Some studies are cited more than once. These studies deal with more one issue and are used to support more than than one principle or trend. Because a study may take both experimental and not-experimental results, it is possible that its commendation will exist underlined in one instance (when its experimental results support a principle) and not in some other (when its non-experimental results are used in support of a principle).
Use of One thousand-12 Enquiry
One task for the ABE Reading Research Working Group is to place gaps in the ABE reading research and how these gaps might exist addressed. Where should the ABE instructor wait for suggestions on the best means to teach reading to ABE learners when the ABE research has not nevertheless addressed a topic? The National Reading Panel (NRP) has summarized reading teaching inquiry results at the K-12 level (National Reading Panel, 2000a). One strong recommendation from the RRWG is to look to the NRP results for K-12 students, selecting for consideration those approaches to reading instruction that might also work with the ABE learner.

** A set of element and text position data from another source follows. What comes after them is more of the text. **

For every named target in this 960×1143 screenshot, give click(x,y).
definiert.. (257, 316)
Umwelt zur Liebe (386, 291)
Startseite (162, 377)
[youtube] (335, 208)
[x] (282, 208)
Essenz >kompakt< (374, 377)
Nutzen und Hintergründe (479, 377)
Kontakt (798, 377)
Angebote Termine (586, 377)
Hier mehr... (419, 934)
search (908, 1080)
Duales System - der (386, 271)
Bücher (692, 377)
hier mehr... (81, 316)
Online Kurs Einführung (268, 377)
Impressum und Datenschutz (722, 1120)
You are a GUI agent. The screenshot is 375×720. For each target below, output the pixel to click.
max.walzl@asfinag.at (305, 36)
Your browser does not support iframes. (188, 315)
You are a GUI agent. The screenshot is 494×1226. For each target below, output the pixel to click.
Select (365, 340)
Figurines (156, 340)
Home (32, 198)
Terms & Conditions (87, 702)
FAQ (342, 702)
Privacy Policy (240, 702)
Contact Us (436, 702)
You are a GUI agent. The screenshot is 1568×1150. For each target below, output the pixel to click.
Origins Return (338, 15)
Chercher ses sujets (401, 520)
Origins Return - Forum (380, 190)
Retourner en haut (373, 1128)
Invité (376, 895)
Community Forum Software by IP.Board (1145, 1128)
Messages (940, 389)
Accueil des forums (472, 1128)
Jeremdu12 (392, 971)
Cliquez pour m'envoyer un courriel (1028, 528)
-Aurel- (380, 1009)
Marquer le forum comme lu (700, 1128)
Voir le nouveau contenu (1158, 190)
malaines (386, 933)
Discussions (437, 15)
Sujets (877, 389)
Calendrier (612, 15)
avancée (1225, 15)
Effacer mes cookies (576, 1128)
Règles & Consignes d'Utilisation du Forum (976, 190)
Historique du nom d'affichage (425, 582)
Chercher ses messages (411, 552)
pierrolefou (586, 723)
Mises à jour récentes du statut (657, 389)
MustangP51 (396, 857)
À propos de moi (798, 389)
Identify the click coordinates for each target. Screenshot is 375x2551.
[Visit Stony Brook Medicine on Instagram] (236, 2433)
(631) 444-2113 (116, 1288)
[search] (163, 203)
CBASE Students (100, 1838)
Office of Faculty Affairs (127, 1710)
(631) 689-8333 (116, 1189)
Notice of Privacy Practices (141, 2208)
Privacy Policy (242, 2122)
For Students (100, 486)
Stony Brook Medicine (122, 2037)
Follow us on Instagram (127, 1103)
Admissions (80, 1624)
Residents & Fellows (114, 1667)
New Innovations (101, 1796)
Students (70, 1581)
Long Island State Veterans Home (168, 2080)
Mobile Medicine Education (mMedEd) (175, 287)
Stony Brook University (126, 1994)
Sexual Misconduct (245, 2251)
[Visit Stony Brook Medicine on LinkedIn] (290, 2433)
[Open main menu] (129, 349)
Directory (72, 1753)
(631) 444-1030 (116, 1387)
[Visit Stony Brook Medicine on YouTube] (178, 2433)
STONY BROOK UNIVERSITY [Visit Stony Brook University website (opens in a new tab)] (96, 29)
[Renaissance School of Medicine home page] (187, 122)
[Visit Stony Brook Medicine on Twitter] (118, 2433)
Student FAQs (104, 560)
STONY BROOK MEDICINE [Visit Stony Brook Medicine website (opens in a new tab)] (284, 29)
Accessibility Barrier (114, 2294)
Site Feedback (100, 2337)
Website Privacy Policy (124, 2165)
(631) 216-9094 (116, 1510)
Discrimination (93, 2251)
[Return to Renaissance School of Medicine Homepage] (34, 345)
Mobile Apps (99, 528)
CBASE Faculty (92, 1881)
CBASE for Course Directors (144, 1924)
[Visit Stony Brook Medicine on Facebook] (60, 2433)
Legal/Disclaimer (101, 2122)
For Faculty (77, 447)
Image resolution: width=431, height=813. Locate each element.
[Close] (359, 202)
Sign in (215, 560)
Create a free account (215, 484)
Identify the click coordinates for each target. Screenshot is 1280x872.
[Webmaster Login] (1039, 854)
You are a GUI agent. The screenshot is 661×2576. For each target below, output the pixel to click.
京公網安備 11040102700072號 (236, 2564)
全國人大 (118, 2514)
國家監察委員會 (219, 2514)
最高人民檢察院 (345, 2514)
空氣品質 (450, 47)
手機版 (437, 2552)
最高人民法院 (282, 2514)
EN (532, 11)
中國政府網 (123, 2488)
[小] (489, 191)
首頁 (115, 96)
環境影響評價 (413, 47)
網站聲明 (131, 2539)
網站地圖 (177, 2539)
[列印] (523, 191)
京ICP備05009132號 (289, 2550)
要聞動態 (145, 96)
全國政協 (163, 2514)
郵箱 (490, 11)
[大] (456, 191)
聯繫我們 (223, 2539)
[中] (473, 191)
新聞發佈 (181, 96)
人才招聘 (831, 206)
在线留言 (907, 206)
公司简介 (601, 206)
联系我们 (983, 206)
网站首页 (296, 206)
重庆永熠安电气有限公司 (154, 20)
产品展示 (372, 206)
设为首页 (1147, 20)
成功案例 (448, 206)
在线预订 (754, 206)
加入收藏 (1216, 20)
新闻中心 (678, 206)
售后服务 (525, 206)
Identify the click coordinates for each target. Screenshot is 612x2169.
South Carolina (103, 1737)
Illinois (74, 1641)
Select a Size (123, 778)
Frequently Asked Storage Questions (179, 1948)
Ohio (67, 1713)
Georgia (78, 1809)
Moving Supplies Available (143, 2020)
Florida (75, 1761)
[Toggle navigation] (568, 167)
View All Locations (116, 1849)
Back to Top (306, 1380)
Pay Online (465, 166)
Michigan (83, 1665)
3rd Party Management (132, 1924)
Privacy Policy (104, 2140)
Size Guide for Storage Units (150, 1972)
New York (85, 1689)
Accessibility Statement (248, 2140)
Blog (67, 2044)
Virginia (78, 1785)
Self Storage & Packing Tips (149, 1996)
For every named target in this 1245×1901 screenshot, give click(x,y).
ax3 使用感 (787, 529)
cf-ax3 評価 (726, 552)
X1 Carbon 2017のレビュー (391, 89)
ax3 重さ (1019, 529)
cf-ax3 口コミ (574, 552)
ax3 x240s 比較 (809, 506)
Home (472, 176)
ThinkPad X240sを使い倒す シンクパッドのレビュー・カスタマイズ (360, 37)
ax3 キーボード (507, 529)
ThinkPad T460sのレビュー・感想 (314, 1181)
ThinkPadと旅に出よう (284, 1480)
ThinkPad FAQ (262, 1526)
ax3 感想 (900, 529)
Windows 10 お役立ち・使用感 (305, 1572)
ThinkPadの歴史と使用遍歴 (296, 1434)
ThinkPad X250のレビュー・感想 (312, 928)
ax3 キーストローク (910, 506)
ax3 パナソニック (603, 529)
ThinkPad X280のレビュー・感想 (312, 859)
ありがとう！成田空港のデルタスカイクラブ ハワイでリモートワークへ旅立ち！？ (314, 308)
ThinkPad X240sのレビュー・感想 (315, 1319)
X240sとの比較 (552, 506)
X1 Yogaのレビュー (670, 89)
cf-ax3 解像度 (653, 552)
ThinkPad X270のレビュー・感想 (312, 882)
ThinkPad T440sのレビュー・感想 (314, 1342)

The findings or conclusions related to reading educational activity from the NRP are used in this study in several different ways: (one) to provide support for tentative conclusions related to ABE reading education (when the findings from the NRP and those for adults are uniform); (ii) to signal caution when the findings are non compatible; and, (3) to assistance "fill in gaps" in the ABE reading instruction principles where no or very few research-based results are available. The guidelines used in selecting Chiliad-12 instructional practices that might be used with adults are presented in the Methods section.
Applying inquiry from the K-12 level to adults is largely speculative, especially in areas where there is little existing ABE research. Still, a convincing statement can be made for the use of Thousand-12 results with adults when no enquiry-based practices exist at the adult level. Until there is a larger body of ABE research, ABE instructional practices must move ahead without being informed by ABE research. Those practices based on a strong, carefully synthesized Grand-12 research base may provide the best source of promising ideas for instruction with adults. It should be remembered, however, that ABE is dissimilar from K-12 teaching in ways that have the potential to affect reading instruction outcomes: adults are older; ABE is not mandatory and adult attendance may not exist as consequent; adults cannot spend hours each week on reading instruction, as do children; adults and children may bring different strengths and weaknesses to reading instruction; and, adults have different interests so that approaches that appeal to children may not appeal to adults.